Today, John Lewis released his C.L.E.A.N Platform for reforming Congress, a plan to ensure that the body be responsive to the needs of constituents, pass budgets, and stop the revolving door between Super PACS and candidates. It’s a proposal that has a lot of merit, despite the difficulty any member of the Congress will face trying to convince the body to reform itself.
In particular, I enjoyed one element of the first part of the plan, which will extend the “cooling off” rules to prevent candidates from starting or leading Super PACS right before declaring their candidacy for office. Under the current law, candidates and Super PACs cannot coordinate their campaigns, but a certain, ethically-challenged candidate from Montana decided to exploit a loophole, founding a Super PAC that did little other than pay him consulting fees before resigning his chairmanship days before announcing his candidacy for the US House.
When Ryan Zinke pulled off that absurd farce, Molly Redden, writing at Mother Jones, compared Zinke’s action with the satirical the Definitely Not Coordinating with Stephen Colbert Super PAC run by Stephen Colbert, and then John Stewart:
The point of Colbert and Stewart’s comedy bit was to demonstrate that the Supreme Court’s Citizens United decision had rendered campaign finance law remarkably flimsy—so weak that it was legal for a person to start a super-PAC, raise unlimited heaps of cash from big-money donors for that super-PAC, quit the super-PAC, and then run for federal office supported by that super-PAC. Here was an easy way to escape the $2,500 limit on what individuals may give to federal candidates.
Now Ryan Zinke—a 52-year-old ex-Navy SEAL and former state senator who is running to be Montana’s only congressman—is putting Colbert’s theory to the test.
Since then, Zinke’s Super PAC, Special Operations for America, has certainly contributed to ZInke’s electoral success. Initially located just across the street from Zinke’s former home in Whitefish, the Super PAC allowed Zinke to claim he wasn’t attacking fellow Republicans while the Super PAC ran negative ads against his chief rivals in the GOP primary, ran radio and TV ads in support of Zinke, and shared media with his campaign.

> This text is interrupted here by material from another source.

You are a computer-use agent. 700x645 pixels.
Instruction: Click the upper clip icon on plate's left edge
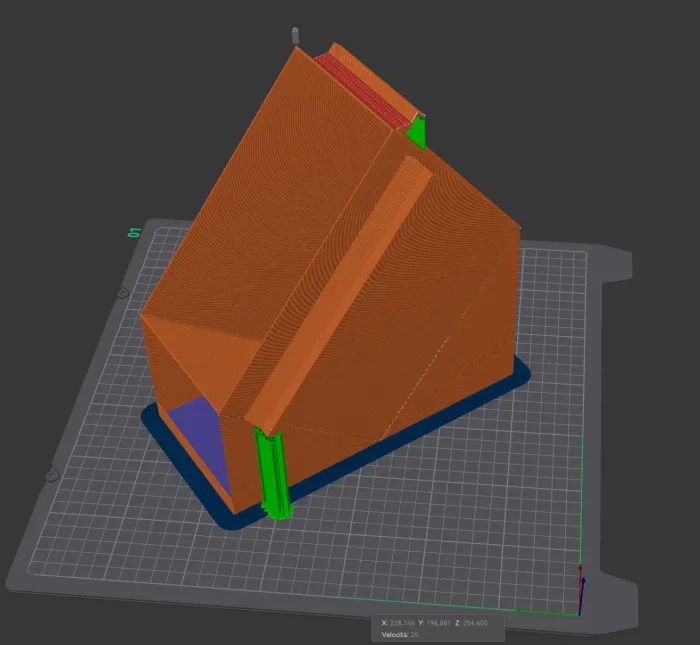(x=123, y=293)
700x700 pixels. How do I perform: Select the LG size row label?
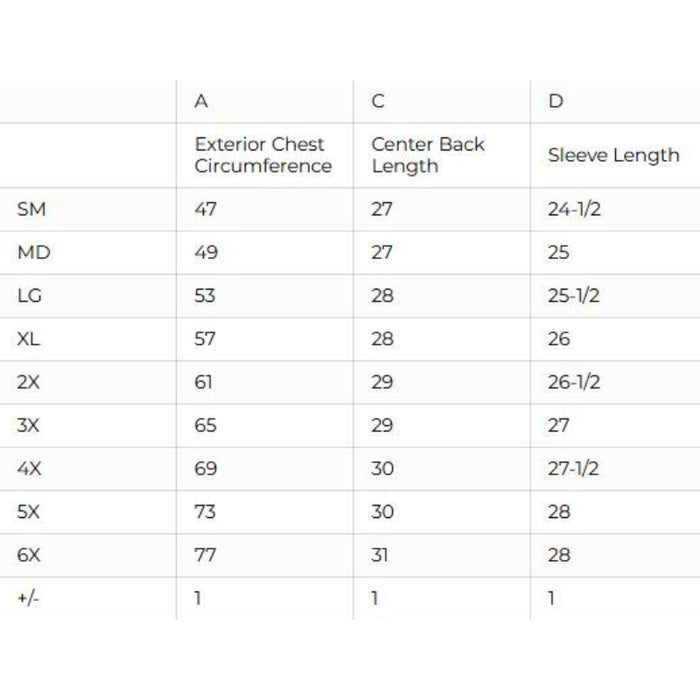(x=32, y=296)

Zinke’s Super PAC not only helped him in the campaign, it gave him an unfair advantage before the campaign began, as Common Cause’s vice president Mary Boyle noted, saying that Zinke:
essentially got a two-year head start fundraising for his campaign, soliciting unlimited donations that he could not ask for as a candidate, and now that money is being used to support him,” adding that this method of circumvention “just doesn’t pass the straight-face test.
Lewis is right: Congress needs to clean itself up. One way to begin that slow, difficult process will be for Montanans to send John Lewis to Congress instead of a candidate who has flouted campaign laws in his first federal campaign.